Outcomes of a Clinician-Directed Protocol for Discontinuation of Complement Inhibition Therapy in Atypical Hemolytic Uremic Syndrome

Introduction: Terminal complement inhibition with a C5 inhibitor (eculizumab or ravulizumab) is the standard of care for treatment of atypical hemolytic uremic syndrome (aHUS) and leads to rapid resolution of thrombotic microangiopathy and improvement in renal function. The ideal duration of complement inhibition in aHUS is not established. Indefinite therapy is standard, though recent studies suggest that many patients with aHUS may safely discontinue therapy. Here, we present the outcomes of a physician-directed eculizumab discontinuation and monitoring protocol in a prospective cohort of 32 patients with aHUS.

Methods: Consecutive patients with aHUS enrolled in the Hopkins Complement Associated Disease Registry between January 2014 and December 2019 who initiated eculizumab therapy during an acute episode of aHUS were included in the study. Patients starting eculizumab in the setting of renal transplant were excluded from the analysis. Physician directed discontinuation and monitoring was done according to the protocol outlined in Figure 1. We also evaluated relapse rate and renal outcomes and examined clinical and genetic risk factors for relapse.

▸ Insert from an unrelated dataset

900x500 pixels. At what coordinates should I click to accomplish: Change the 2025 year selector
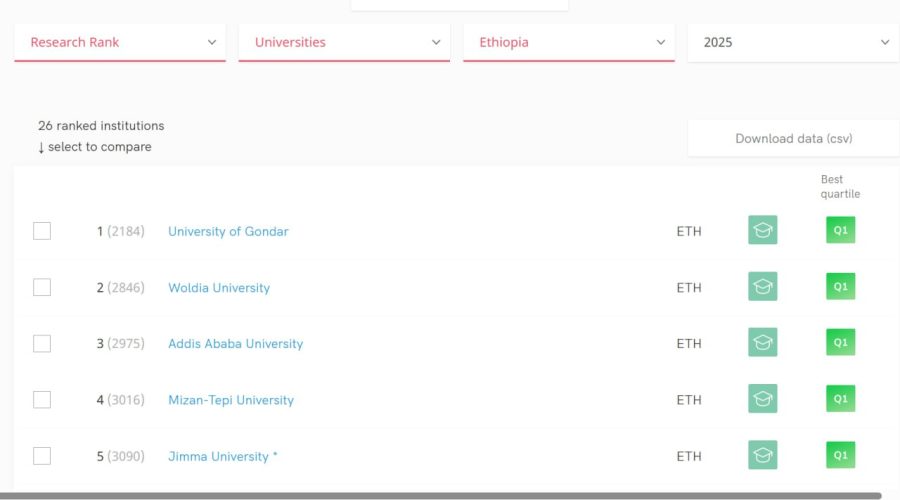[793, 42]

Results: Thirty-two consecutive patients who initiated eculizumab therapy for acute aHUS. Median age at initial diagnosis of aHUS was 44 (IQR 25, 53.5) years, 78.1% were female, and complement gene variants were present in 59.0% (13 of 22 patients with sequencing data available). Of these 32 patients, 25 (78%) discontinued eculizumab therapy after a median duration on therapy of 2.37 (IQR 1.06, 9.70) months. Six (18%) patients continued receiving it and 1 patient died during the first episode of aHUS. Of the 25 patients that discontinued eculizumab, 18 (72%) discontinued under physician direction (17 per protocol due to TMA remission including two with no renal recovery and end stage renal disease, and 1 due to non-response and a metabolic TMA thought more likely). Seven (28%) patients interrupted or discontinued therapy due to non-adherence.

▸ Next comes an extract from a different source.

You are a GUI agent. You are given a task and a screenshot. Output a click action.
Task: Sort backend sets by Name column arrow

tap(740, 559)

Overall relapse rate after eculizumab discontinuation was 20.0% (5 of 25); however, the relapse rate was higher in the case of non-adherence versus a physician directed cessation protocol (42.8% versus 11.1%, P=0.074) (Figure 2). Of the five patients who relapsed, four were re-treated and achieved remission without a decline in renal function with eculizumab; one patient died due to recurrent TMA and hypertensive emergency in the setting of non-adherence. On univariate analysis, non-adherence with therapy [OR 8.25 (95% CI 1.02 – 66.19) P=0.047] was associated with relapse while underlying complement gene variant [OR 1.39 (95% CI 0.39-4.87), P=0.598] and presence/absence of a trigger for aHUS [OR 0.66 (95% CI 0.09-4.79), P=0.687] were not significantly associated with relapse. We examined relapse rates in patients with CFH or MCP variants (40%, 2 of 5), other variants (33.3%, 2 of 6), no variants (0%, 0 of 6), and sequencing not completed (11.1%, 1 of 9) (P=0.217). These analyses are limited by the small sample size and limited number of events (5 relapses), which precluded multivariable regression analysis.

Among patients that discontinued eculizumab, there was no significant decline in mean estimated glomerular filtration rate (eGFR) from the date of stopping eculizumab (47.09 + 28.28 ml/min/1.73 m²) until the most recent follow-up (56.95 + 28.02 ml/min/1.73 m², one sided t-test P = 0.987). As seen in figure 3, improvement in eGFR (changed to a less severe eGFR category between stopping eculizumab and end of follow up) was seen in 9 of 25 patients (36%) and stable eGFR (no change in eGFR category) was seen in 15 of 25 patients (60%).

Conclusion: Eculizumab discontinuation with close monitoring is safe in the majority of patients with aHUS (with native kidneys), with low rates of TMA recurrence and nearly complete salvage with eculizumab retreatment in the event of a recurrence. CFH and MCP variants may be associated with higher risk of relapse, which needs to be evaluated in larger, multicenter studies.